## EXERCISE AIM
A line counts if it contains the word "slider" at least once. State how many such lines the records contain, giving the number alone.

## INFORMATION PROVIDED
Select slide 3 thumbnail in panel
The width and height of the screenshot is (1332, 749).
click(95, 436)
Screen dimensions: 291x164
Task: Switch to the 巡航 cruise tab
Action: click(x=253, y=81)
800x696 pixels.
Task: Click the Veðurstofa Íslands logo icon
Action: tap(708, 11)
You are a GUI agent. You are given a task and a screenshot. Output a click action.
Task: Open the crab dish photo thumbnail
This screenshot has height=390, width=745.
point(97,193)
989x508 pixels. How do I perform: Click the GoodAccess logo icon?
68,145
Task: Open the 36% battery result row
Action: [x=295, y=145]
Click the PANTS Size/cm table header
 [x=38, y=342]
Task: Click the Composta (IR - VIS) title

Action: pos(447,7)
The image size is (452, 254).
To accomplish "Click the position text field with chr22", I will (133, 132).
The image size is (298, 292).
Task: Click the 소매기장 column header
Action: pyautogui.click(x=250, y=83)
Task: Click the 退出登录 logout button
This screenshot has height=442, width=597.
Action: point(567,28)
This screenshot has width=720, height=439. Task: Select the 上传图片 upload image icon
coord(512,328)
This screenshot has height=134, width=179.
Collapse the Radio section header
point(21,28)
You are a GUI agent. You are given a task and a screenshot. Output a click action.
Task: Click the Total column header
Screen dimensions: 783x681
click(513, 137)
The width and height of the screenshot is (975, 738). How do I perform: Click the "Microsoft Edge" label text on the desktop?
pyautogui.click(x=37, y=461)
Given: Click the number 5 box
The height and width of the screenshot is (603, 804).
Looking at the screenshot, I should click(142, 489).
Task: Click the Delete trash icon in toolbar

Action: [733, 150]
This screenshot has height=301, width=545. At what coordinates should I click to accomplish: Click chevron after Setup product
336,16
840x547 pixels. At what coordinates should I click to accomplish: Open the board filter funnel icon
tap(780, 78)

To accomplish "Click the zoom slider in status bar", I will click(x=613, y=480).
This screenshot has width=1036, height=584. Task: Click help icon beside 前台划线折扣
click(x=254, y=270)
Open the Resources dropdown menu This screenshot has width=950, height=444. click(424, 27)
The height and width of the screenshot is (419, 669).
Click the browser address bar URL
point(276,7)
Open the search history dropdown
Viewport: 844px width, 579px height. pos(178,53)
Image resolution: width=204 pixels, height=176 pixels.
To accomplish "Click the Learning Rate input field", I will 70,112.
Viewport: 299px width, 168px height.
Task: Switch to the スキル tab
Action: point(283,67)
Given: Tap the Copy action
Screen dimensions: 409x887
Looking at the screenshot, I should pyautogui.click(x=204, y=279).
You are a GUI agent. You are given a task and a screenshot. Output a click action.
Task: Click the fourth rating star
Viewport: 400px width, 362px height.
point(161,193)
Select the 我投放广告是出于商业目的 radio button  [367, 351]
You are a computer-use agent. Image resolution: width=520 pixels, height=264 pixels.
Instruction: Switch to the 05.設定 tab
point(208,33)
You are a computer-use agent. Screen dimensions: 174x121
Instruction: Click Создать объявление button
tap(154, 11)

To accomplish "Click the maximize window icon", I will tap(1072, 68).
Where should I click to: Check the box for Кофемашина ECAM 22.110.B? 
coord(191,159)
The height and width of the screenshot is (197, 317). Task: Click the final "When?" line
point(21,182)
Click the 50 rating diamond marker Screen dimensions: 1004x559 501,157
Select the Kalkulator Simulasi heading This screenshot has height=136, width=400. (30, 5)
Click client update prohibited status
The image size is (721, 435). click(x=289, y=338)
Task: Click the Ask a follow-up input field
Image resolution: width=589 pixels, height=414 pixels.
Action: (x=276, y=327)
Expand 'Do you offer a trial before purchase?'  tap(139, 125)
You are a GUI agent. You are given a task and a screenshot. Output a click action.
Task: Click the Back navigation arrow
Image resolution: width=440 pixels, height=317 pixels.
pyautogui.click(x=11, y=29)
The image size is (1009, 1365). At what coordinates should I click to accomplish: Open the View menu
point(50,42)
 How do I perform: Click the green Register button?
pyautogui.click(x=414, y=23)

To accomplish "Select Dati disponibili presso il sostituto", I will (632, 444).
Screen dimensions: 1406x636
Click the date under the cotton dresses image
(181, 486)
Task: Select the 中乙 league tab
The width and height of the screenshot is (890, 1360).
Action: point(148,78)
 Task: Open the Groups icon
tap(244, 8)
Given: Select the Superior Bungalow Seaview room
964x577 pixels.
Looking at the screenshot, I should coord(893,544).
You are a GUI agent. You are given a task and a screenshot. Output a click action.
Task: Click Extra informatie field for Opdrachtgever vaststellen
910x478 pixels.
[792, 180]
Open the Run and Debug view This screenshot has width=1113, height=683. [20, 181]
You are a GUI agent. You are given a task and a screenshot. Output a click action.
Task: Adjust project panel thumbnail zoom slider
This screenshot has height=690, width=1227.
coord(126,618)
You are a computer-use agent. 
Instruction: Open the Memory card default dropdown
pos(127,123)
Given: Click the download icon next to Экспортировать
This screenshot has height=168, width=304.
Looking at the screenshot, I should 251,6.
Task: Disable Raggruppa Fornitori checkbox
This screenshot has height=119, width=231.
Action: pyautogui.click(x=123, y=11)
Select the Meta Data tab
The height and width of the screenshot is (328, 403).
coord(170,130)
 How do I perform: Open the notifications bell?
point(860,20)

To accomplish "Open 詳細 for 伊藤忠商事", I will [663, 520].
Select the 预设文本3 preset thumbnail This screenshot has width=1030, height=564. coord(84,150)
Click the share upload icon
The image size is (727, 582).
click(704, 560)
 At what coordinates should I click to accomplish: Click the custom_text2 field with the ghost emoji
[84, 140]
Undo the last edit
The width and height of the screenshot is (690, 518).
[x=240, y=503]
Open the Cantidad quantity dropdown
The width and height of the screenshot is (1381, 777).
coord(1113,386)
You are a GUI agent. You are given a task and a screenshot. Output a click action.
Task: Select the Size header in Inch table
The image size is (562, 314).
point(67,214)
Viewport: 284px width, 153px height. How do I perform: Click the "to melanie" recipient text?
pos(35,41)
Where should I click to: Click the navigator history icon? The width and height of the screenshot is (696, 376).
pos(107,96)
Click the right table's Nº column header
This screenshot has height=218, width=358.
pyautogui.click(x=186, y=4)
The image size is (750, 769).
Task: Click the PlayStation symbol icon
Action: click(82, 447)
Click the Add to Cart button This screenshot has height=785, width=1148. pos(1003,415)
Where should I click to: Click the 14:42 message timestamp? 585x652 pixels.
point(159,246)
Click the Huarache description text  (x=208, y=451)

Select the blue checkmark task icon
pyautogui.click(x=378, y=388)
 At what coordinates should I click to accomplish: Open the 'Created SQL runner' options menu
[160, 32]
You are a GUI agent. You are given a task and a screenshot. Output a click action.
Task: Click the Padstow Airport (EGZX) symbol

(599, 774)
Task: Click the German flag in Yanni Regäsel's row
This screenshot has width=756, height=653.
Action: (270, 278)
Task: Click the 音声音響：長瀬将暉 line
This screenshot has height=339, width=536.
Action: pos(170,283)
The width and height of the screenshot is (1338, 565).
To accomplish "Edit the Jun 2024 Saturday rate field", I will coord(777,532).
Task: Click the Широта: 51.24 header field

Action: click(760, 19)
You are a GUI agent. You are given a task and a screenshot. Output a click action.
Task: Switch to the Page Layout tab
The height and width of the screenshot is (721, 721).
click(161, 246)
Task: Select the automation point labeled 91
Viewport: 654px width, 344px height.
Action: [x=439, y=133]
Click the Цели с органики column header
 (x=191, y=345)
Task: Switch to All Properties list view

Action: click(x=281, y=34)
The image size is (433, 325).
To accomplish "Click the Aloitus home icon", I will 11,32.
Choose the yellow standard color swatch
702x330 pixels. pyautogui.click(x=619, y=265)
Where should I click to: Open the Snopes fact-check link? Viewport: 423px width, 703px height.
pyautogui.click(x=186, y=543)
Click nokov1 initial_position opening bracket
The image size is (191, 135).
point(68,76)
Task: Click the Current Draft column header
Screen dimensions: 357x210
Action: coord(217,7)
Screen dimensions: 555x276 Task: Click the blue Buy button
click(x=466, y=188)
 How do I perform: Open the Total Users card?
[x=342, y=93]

## SOLUTION TO THIS EXERCISE
2